• _What you are asked to do_
Can you arrange the part of the listing below that opens with the line containing "792x371 pixels." and closes with the line containing "Action: point(690,821)" as a Markdown table with the columns Row and Line, numbering each line and leaving out blank lines?

begin Input for this task

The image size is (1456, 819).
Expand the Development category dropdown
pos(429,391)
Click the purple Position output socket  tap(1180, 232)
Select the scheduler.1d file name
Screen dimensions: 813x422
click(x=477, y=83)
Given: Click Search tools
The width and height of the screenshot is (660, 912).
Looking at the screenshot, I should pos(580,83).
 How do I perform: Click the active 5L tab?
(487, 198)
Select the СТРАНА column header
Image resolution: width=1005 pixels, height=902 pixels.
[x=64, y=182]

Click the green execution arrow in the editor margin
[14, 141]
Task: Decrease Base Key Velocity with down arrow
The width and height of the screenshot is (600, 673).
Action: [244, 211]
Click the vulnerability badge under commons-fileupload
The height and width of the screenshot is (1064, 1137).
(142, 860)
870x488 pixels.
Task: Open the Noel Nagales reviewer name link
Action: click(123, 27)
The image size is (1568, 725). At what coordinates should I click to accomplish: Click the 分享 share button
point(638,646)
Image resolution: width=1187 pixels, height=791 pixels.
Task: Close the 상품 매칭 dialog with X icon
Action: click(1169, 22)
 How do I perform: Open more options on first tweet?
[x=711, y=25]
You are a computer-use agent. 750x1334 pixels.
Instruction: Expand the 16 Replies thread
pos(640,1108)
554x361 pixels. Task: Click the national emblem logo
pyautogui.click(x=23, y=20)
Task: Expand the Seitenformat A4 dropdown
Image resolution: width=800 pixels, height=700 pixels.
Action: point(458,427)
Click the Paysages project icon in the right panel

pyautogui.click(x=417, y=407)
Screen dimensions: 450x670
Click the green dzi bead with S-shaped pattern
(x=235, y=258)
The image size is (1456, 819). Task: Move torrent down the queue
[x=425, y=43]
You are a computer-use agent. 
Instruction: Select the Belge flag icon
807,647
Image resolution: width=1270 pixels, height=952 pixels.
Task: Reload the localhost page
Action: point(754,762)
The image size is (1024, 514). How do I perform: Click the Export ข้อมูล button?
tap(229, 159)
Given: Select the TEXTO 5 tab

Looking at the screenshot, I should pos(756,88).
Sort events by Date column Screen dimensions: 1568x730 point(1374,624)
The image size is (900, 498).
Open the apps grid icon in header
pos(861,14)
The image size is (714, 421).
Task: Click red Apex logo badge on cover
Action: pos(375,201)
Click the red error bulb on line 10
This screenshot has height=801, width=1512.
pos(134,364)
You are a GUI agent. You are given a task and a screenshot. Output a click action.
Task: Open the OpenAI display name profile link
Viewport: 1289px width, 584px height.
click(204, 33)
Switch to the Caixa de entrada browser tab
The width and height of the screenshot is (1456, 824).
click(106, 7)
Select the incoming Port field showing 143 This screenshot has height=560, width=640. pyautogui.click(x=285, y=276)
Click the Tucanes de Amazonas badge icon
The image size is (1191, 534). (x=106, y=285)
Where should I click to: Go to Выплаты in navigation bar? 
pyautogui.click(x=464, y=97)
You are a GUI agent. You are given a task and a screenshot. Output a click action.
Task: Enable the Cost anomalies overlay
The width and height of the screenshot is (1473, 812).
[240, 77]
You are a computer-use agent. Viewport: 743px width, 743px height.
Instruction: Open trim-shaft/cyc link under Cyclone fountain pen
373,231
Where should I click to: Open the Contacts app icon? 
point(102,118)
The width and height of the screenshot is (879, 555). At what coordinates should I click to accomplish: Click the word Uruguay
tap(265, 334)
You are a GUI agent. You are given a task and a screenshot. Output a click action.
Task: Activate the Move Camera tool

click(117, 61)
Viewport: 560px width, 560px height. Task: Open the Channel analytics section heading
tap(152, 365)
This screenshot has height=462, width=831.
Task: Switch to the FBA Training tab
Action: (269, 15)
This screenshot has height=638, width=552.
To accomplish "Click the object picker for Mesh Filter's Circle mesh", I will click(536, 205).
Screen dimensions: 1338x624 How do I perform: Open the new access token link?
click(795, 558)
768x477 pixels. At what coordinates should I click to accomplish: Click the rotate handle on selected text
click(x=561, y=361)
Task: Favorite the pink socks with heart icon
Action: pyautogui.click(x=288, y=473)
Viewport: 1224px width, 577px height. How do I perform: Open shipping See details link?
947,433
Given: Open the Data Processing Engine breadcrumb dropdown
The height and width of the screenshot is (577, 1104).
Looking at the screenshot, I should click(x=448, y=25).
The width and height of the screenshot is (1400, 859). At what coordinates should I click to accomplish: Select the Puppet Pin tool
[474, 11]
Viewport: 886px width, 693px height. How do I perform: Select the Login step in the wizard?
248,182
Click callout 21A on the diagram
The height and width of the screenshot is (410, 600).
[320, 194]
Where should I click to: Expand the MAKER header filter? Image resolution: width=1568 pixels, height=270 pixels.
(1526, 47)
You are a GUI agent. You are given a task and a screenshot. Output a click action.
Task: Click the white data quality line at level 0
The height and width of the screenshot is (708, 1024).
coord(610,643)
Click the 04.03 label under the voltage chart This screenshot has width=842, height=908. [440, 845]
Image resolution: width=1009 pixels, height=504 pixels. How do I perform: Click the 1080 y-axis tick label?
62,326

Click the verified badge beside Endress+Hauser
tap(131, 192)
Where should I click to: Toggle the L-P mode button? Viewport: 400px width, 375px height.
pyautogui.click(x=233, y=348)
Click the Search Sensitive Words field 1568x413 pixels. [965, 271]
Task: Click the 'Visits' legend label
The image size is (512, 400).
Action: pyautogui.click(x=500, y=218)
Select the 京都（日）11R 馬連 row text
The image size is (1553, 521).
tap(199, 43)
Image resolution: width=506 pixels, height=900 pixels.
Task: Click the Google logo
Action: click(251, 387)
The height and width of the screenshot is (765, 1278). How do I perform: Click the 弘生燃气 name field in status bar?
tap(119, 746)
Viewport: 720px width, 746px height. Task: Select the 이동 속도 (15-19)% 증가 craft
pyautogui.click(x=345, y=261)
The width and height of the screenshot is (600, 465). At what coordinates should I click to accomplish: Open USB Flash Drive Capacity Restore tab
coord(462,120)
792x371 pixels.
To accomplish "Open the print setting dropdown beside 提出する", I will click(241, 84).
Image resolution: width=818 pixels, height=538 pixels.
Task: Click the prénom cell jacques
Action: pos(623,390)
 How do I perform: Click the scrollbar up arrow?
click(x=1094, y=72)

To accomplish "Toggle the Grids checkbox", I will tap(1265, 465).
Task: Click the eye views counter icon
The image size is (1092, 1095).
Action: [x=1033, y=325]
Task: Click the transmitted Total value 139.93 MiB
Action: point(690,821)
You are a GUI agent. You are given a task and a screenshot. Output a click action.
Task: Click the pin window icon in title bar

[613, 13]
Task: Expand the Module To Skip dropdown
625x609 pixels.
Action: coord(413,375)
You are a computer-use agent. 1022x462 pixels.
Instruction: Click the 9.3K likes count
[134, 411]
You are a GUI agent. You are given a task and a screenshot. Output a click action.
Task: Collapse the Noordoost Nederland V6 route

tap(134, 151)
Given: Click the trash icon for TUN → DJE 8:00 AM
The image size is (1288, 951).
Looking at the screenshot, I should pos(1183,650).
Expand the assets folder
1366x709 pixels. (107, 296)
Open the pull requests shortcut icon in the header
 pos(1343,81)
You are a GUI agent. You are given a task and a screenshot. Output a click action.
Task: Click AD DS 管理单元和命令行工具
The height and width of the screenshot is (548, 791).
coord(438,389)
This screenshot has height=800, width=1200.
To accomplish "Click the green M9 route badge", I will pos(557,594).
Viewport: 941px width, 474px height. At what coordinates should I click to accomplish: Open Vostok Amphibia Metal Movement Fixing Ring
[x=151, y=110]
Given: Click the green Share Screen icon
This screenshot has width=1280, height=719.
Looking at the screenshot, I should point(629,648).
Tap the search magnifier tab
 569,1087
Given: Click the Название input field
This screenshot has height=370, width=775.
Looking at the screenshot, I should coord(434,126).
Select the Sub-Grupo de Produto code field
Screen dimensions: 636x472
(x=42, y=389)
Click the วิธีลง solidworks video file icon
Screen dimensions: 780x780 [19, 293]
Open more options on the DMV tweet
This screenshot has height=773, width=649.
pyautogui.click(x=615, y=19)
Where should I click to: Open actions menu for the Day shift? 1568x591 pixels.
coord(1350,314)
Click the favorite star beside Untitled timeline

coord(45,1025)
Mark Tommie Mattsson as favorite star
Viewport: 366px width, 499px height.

end Input for this task

• _Answer to the exercise_
| Row | Line |
|---|---|
| 1 | 792x371 pixels. |
| 2 | To accomplish "Open the print setting dropdown beside 提出する", I will click(241, 84). |
| 3 | Image resolution: width=818 pixels, height=538 pixels. |
| 4 | Task: Click the prénom cell jacques |
| 5 | Action: pos(623,390) |
| 6 |  How do I perform: Click the scrollbar up arrow? |
| 7 | click(x=1094, y=72) |
| 8 | To accomplish "Toggle the Grids checkbox", I will tap(1265, 465). |
| 9 | Task: Click the eye views counter icon |
| 10 | The image size is (1092, 1095). |
| 11 | Action: [x=1033, y=325] |
| 12 | Task: Click the transmitted Total value 139.93 MiB |
| 13 | Action: point(690,821) |